SLU Professors Awarded $150,000 Grant from Robert Wood Johnson Foundation
Grant Will Examine Public Health Implications of IRS Regulations
ST. LOUIS - Saint Louis University School of Public Health Professor Jason Turner, Ph.D., and School of Law Professor Jesse Goldner, J.D. have received a $150,000 grant from the Robert Wood Johnson Foundation's (RWJF) Public Health Law Research Program (PHLR) to study community benefit activities conducted by non-profit hospitals. Such activities are required to maintain their tax-exempt status. The study will focus on how these resources can best be used to improve the health of the public.
|Jason Turner, Ph.D., and Jesse Goldner, J.D.|
"The goal of this research is to clarify both for non-profit hospitals and the federal government, the evolving nature of community benefit - what things hospitals are currently doing and what they should be doing to maintain tax-exempt status and improve public health," Goldner said.
For years, federal and state governments have granted tax-exempt status to hospitals in exchange for services or "community benefits" aimed at improving the health of the communities in which they reside.
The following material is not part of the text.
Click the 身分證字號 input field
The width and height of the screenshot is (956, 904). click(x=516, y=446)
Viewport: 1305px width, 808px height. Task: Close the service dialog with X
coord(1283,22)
According to Goldner, new Internal Revenue Service (IRS) regulations will require that hospitals provide more extensive information than previously required about the benefits they are providing to the community. Using data from hospital responses to new, but preliminary, IRS reporting requirements, Goldner and Turner will document which community benefit activities are currently undertaken and which of these are considered public health activities.
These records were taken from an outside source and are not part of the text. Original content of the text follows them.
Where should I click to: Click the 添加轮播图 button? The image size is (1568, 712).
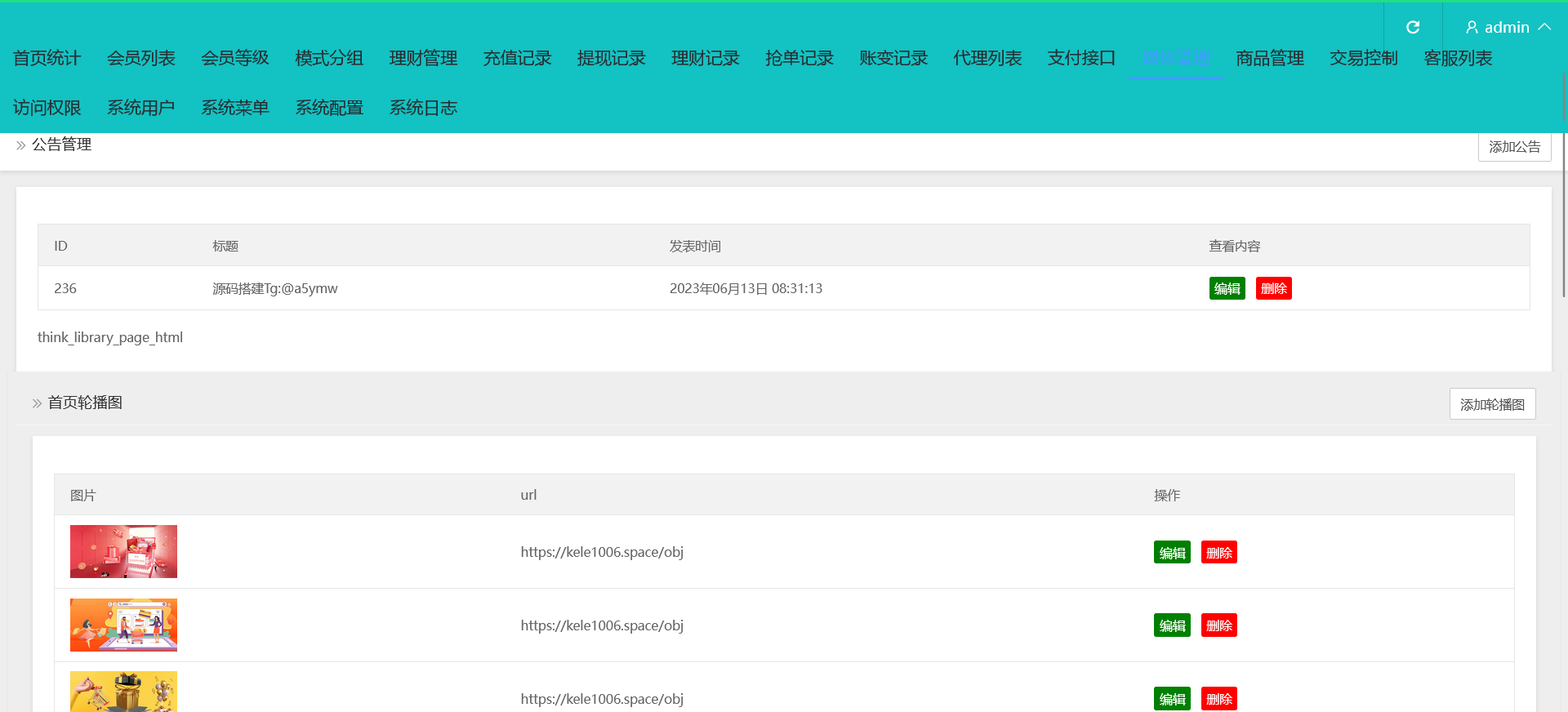1492,404
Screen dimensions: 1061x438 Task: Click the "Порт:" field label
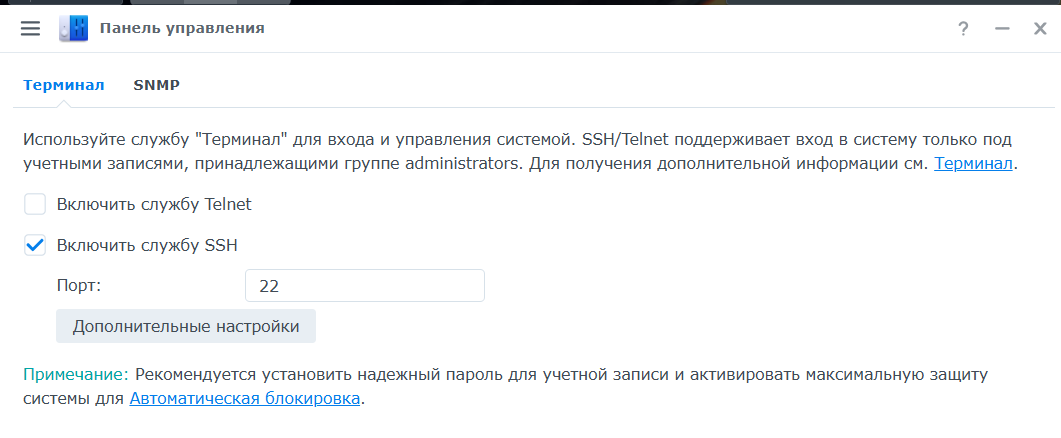pyautogui.click(x=79, y=286)
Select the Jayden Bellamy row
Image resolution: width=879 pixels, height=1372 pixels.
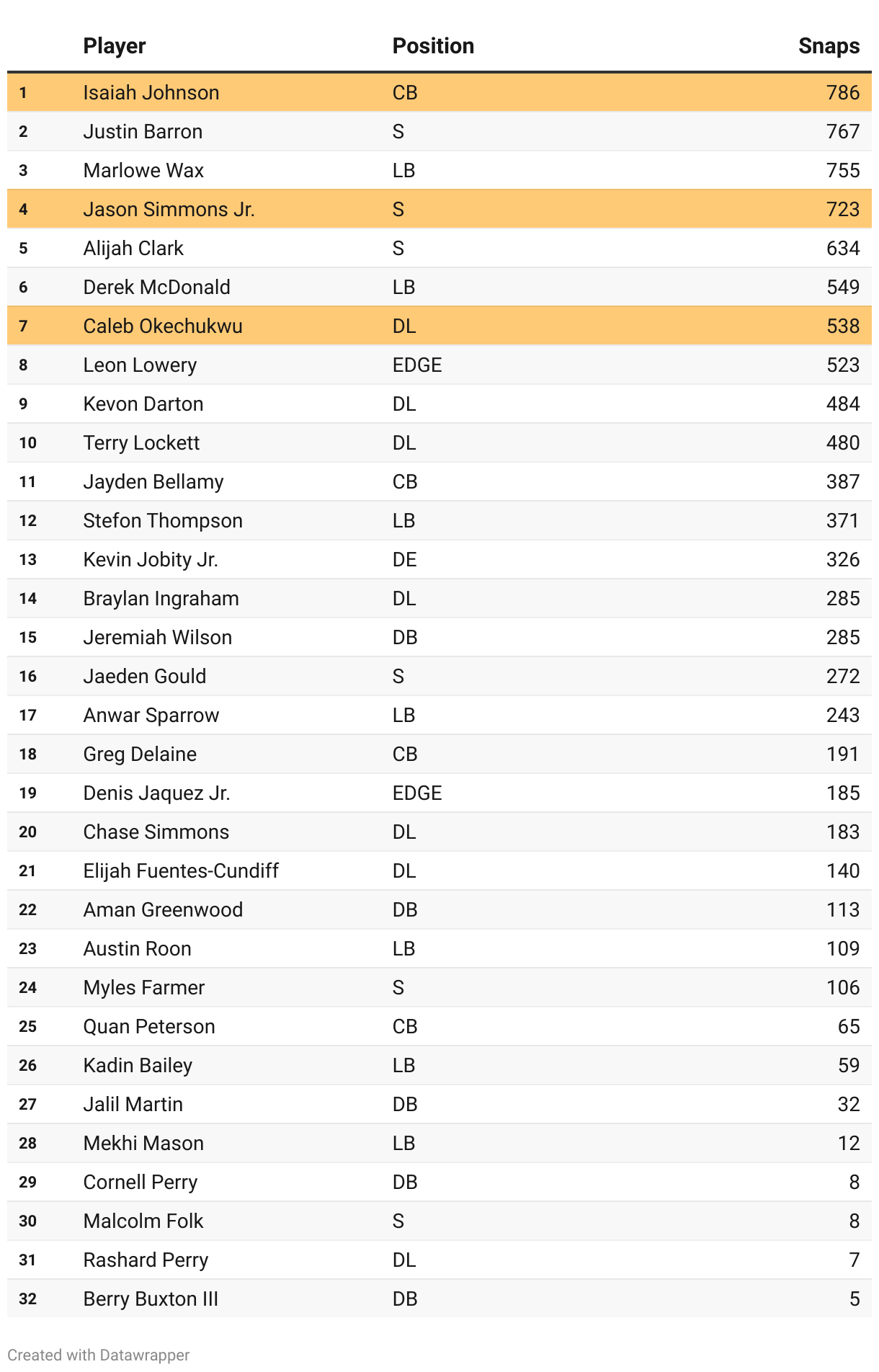pyautogui.click(x=440, y=481)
Most community service provided by non-profit hospitals, according to Turner, comes in the form of charity care or medical care provided for free or well below cost. However, changes brought on by health care reform will likely impact the amount of charity care hospitals provide.
"As health care reform reduces the number of individuals without insurance, non-profit hospitals will need to shift to alternative avenues to provide community benefit to justify continued tax exemption," Turner said. "More resources will be devoted to in-kind contributions, and providing other resources to community groups and governmental agencies like local asthma consortia or local financially stressed health departments, community improvement initiatives, education of health professionals and medical research. We hope this will result in more money for lead abatement, wellness programs, or other public health priorities."
Another aim of this research is to identify where partnerships between public health providers and hospitals are beneficial, which may help reduce redundancies and waste, Turner says.
The findings of this study, which may be available as soon as May 2012, may ultimately help shape IRS policy, Goldner says.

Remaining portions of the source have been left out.